INSTRUÇÕES DAS TAREFAS:
(1) Traduza para o inglês a seguinte frase do texto sobre as disciplinas básicas nos cursos técnicos: “Aliás, já dizia Caetano Veloso: ‘minha língua é minha pátria’.”
(2) Transcreva, do texto sobre as disciplinas básicas nos cursos técnicos, o trecho que vai de "Por outro lado, saber" até "Geografia também é fundamental.".

TEXTO PARA LEITURA:
+===+

Disciplinas Básicas nos Cursos Técnicos: Perfumaria ou Necessidade?

Disciplinas Básicas nos Cursos Técnicos: Perfumaria ou Necessidade?

Luiz Eduardo Corrêa Lima

INTRODUÇÃO

Disciplinas como Biologia, História, Geografia, Português e quaisquer outras que não se enquadrem na situação ou no momento de interesse de qualquer curso técnico, são consideradas pelos alunos e, lamentavelmente, até mesmo por alguns professores como sendo “perfumaria”. Ou seja, apenas um cheirinho gostoso, sem importância e que passa em pouco tempo. Nada que possa justificar qualquer preocupação, pois não são coisas que tenham nenhuma relevância.

Entretanto, saber escrever e falar a língua em que se comunicam as pessoas do local onde se vive é uma necessidade quase que vital, então a disciplina Língua Portuguesa é fundamental para qualquer indivíduo nascido ou vivente nesse país. Aliás, já dizia Caetano Veloso: “minha língua é minha pátria”.

Por outro lado, saber que cada um de nós é um organismo vivo e procurar conhecer esse organismo para tentar mantê-lo vivo e em boas condições também é vital, então a disciplina Biologia também é fundamental. Da mesma maneira, saber os fatos históricos para tentar entender as questões políticas atuais e projetar as futuras é tão importante quanto interferir diretamente nas questões político-administrativas do país, então a disciplina História também é fundamental. Para completar, devo dizer ainda que conhecer a divisão política do mundo, do país, do estado e principalmente da região em que se vive, procurando entender as formas de ocupação do espaço é um mecanismo fundamental para a sobrevivência do indivíduo e então Geografia também é fundamental.

+===+

TRECHOS DE DADOS:
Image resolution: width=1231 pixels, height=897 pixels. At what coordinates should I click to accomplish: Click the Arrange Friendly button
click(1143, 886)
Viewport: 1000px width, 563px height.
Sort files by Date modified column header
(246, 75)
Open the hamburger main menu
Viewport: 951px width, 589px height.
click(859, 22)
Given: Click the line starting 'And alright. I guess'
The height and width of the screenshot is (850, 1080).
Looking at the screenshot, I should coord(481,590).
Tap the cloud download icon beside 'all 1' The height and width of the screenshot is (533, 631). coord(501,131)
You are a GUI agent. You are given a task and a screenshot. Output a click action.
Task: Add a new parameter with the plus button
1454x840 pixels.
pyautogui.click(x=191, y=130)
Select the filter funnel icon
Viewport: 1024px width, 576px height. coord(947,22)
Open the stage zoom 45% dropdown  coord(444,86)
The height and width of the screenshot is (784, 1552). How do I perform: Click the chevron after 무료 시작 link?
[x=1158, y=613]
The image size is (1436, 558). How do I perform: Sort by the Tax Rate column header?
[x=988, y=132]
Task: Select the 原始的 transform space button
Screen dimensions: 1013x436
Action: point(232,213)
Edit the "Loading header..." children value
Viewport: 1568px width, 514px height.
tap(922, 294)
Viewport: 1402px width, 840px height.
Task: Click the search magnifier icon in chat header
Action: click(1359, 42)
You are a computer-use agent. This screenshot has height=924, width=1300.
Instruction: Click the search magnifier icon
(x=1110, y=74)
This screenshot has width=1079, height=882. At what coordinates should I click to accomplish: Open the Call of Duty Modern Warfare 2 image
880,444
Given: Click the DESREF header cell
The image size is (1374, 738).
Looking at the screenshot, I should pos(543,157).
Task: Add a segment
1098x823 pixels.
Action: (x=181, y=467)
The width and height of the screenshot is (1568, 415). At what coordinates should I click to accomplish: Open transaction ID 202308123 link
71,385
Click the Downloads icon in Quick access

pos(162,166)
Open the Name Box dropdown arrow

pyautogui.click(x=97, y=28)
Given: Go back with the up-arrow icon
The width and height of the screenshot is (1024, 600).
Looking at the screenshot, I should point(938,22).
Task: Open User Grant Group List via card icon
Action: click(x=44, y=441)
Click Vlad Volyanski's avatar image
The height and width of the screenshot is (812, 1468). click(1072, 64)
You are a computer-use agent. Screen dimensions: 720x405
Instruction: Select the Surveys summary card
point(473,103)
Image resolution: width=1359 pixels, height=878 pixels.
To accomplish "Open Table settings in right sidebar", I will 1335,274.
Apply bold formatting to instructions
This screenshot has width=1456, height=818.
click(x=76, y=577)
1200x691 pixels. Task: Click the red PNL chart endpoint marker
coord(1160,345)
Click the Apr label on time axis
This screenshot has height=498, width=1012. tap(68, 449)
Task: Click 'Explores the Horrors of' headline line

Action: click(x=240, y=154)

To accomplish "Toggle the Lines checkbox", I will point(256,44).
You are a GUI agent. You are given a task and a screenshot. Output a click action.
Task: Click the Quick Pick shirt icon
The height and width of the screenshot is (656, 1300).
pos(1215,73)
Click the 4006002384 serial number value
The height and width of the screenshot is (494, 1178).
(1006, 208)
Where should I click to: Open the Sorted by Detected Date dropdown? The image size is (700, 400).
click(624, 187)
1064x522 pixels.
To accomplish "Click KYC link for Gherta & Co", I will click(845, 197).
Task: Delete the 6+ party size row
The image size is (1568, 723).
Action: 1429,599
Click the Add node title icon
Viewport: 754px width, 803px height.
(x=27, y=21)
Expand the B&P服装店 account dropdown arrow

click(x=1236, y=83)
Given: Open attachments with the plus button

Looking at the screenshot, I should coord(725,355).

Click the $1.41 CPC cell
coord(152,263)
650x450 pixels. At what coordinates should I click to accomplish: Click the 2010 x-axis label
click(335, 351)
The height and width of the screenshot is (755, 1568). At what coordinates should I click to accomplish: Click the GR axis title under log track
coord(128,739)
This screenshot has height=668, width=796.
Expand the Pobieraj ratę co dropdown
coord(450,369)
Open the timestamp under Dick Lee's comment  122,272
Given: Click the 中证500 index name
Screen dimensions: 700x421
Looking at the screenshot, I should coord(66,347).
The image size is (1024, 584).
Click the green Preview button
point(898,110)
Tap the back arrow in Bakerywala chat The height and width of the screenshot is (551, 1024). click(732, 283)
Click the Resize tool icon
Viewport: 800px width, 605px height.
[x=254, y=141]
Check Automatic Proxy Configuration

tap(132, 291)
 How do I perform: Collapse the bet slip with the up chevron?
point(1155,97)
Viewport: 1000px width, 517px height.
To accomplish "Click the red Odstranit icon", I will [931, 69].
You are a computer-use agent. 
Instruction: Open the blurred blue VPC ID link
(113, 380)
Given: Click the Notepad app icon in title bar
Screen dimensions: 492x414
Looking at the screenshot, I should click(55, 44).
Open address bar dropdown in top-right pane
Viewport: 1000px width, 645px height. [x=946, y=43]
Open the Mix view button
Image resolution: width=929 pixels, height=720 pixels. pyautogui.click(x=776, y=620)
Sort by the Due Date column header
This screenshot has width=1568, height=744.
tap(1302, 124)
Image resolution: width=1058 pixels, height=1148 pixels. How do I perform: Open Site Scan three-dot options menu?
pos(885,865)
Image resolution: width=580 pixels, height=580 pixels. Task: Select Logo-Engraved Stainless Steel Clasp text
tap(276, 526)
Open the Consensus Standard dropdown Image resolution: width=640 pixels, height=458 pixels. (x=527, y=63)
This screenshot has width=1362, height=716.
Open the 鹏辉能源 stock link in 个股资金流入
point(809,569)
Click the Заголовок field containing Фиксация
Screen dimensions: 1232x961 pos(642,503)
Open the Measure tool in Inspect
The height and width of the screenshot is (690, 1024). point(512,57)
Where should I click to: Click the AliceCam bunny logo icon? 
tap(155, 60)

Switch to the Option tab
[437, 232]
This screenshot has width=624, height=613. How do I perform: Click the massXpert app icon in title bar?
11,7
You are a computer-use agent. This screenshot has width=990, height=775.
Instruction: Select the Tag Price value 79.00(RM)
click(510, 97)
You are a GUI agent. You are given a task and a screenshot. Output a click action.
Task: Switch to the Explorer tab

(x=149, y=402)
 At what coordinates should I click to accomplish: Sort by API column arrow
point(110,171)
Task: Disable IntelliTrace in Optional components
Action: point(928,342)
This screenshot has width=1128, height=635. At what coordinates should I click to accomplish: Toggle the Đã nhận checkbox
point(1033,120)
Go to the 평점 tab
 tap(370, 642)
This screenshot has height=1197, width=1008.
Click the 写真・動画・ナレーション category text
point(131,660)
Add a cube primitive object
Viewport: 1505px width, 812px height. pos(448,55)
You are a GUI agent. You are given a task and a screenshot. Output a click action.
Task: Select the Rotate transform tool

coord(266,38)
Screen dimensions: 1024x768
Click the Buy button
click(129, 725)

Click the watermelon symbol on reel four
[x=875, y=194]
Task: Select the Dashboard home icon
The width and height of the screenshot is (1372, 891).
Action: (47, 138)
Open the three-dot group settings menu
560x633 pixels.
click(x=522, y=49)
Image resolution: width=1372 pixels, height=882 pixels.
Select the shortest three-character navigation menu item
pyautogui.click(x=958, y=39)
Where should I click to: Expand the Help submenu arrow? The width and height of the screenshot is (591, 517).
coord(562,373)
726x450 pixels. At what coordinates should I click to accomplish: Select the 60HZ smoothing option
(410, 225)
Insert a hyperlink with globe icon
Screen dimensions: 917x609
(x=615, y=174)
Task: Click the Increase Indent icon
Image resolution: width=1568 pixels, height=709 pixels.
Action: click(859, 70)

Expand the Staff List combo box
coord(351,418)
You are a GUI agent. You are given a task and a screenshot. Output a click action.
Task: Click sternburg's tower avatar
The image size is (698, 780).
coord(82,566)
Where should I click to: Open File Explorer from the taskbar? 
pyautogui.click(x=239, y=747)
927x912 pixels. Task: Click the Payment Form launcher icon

+===+

RESPOSTAS DO EXERCÍCIO:
(1) Incidentally, as Caetano Veloso used to say: "my language is my homeland."

(2)
Por outro lado, saber que cada um de nós é um organismo vivo e procurar conhecer esse organismo para tentar mantê-lo vivo e em boas condições também é vital, então a disciplina Biologia também é fundamental. Da mesma maneira, saber os fatos históricos para tentar entender as questões políticas atuais e projetar as futuras é tão importante quanto interferir diretamente nas questões político-administrativas do país, então a disciplina História também é fundamental. Para completar, devo dizer ainda que conhecer a divisão política do mundo, do país, do estado e principalmente da região em que se vive, procurando entender as formas de ocupação do espaço é um mecanismo fundamental para a sobrevivência do indivíduo e então Geografia também é fundamental.